Monday, May. 18, 1998

The Trouble with Transcripts

By CALVIN TRILLIN

If Webster Hubbell had really said, as Dan Burton's creative transcript had it, "The Riady is just not easy to do business with me while I'm here," what language was he supposed to be speaking? Did people on the staff of Burton's Government Reform and Oversight Committee actually take that to be an English sentence? Do they talk that way themselves? Outside of chairman Burton's earshot, do they say things like "The Burton are just too much of loony to conduct this investigation"?

Or did chairman Burton think that whenever White House people discuss that golden Asian connection to the Clinton-Gore campaign, they lapse into Pidgin English, reminiscent of the language that G.I.s in Korea employed to palaver with shoeshine boys and barmaids? Maybe committee investigators were told to keep their eyes out for a tape on which Bruce Lindsey says to Maria Hsia, a fund raiser prosecutors considered generous to a fault, "Listen, missy, you tell Charlie Trie boss needs money chop-chop."

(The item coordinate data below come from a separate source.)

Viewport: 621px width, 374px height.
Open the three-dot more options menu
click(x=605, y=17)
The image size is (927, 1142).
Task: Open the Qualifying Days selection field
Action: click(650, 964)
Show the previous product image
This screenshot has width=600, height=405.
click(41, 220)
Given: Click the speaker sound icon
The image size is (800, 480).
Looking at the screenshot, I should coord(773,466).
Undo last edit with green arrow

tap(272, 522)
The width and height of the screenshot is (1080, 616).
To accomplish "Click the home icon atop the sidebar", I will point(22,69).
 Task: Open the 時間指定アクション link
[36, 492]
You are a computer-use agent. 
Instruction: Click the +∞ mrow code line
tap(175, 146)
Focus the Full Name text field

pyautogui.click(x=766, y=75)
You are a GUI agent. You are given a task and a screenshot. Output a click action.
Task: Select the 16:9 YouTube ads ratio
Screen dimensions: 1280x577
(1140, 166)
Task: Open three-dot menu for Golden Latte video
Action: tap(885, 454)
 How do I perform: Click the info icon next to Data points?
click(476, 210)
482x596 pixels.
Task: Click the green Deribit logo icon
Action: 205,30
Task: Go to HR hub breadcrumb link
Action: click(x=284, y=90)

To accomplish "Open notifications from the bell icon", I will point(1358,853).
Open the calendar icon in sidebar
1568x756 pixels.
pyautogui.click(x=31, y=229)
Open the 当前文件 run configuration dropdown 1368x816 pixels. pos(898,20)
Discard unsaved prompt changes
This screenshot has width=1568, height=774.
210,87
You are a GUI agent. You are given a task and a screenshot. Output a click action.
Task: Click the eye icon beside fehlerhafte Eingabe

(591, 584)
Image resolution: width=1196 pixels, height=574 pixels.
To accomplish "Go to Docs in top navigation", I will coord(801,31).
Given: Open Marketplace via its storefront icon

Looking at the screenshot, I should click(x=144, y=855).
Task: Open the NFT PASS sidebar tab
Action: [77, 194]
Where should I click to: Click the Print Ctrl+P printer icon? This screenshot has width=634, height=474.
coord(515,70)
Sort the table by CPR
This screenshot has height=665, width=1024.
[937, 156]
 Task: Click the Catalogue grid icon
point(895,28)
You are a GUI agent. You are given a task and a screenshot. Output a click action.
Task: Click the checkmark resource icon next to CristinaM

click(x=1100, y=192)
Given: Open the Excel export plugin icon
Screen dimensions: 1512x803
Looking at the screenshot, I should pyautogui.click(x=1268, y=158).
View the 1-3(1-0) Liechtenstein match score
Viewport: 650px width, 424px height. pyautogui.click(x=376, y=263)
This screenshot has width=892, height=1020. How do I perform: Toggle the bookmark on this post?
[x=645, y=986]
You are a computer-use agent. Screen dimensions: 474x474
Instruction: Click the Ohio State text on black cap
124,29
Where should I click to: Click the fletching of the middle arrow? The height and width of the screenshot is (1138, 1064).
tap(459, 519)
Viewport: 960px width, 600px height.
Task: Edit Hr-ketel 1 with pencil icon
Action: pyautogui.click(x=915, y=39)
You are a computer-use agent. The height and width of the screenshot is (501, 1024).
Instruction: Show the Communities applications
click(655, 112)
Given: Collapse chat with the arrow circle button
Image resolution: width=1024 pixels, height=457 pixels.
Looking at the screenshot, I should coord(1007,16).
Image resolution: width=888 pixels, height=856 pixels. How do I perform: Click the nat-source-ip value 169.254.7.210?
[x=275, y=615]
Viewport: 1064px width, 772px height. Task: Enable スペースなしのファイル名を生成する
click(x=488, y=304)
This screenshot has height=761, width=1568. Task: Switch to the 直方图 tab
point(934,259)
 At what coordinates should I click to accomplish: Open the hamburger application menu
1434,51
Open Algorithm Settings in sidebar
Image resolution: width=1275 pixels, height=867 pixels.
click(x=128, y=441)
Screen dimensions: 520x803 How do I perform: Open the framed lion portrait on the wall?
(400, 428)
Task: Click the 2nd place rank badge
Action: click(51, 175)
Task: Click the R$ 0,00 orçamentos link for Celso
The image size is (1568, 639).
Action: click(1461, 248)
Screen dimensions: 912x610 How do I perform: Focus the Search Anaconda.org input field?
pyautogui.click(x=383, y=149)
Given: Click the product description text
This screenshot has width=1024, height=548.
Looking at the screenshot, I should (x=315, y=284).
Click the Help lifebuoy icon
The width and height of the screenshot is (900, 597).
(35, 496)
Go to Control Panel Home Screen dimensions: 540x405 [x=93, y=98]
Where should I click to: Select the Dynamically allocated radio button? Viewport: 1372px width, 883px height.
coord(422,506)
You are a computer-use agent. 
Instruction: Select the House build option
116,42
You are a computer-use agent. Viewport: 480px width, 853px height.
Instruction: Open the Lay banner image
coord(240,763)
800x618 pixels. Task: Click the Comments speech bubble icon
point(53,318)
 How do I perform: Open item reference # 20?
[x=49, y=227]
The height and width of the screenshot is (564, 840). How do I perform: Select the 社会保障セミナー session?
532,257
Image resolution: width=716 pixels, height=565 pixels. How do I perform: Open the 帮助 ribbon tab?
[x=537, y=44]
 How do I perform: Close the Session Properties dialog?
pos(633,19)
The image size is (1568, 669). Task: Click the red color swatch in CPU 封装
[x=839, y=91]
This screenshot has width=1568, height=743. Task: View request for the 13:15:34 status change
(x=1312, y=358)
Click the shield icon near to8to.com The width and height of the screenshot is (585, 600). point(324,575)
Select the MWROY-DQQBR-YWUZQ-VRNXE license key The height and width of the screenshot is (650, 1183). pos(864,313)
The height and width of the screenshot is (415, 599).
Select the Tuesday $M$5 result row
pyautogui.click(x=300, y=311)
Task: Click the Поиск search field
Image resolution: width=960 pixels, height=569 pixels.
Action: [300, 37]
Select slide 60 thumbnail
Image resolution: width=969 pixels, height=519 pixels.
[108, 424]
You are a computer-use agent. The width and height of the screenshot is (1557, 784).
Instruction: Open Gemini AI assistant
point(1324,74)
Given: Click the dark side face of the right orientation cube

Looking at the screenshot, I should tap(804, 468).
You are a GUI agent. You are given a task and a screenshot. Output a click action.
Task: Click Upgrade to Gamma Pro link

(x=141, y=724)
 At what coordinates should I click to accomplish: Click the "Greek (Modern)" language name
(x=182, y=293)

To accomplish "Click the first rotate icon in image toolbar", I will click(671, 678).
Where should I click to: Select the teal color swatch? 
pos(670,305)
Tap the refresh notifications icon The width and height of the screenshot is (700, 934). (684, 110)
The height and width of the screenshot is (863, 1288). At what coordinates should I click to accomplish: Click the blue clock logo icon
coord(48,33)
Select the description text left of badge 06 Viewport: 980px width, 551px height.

What Hubbell did say on the telephone from prison, it turns out, was, "The reality is, it's just not easy to do business with me while I'm here." That is an innocuous enough statement, although perhaps overmodest, since, according to the newest indictment, the sort of consulting that brought Hubbell hundreds of thousands of dollars in fees from friends of the White House involved so little actual work it could have been done easily from the isolation hole on Devil's Island.

Hubbell knew that conversations on the prison phone would be recorded, but that doesn't mean he knew they would be made public. If he had, he would have presumably studded his conversations with rude jokes about Kenneth Starr and how simple it had been to hoodwink the independent counsel's office on a plea-bargain agreement. He certainly didn't know they would be made public as edited by Burton's chief investigator, David N. Bossie, who presumably picked up his notion of fair play partly from his old colleague Floyd Brown, the creator of the Willie Horton campaign commercial.

All this, of course, revived talk about Burton's idiosyncratic investigatory techniques, the most famous example being his assumption that by shooting at pumpkins in his backyard, he could prove that Vincent Foster was murdered. (Burton did not anticipate that the pumpkin-range episode would make him look ridiculous, some students of his behavior believe, because he failed to realize that in humans other than himself what's inside the head bears no resemblance whatsoever to what's inside a pumpkin.)

By last week Webster Hubbell--a man who admits to having stolen from the law partners and clients who put their trust in him--was beginning to look like a victim, and Dan Burton had tossed David Bossie, his pet viper, overboard in an effort to save himself. Newt Gingrich, trying to figure out how the campaign-finance investigation could be done anywhere other than Burton's committee, may have been wondering if declaring the subject within the purview of, say, the Agriculture subcommittee on livestock, dairy and poultry would be seen as too much of a stretch. The Clinton are just not easy to be caught by a pumpkin head.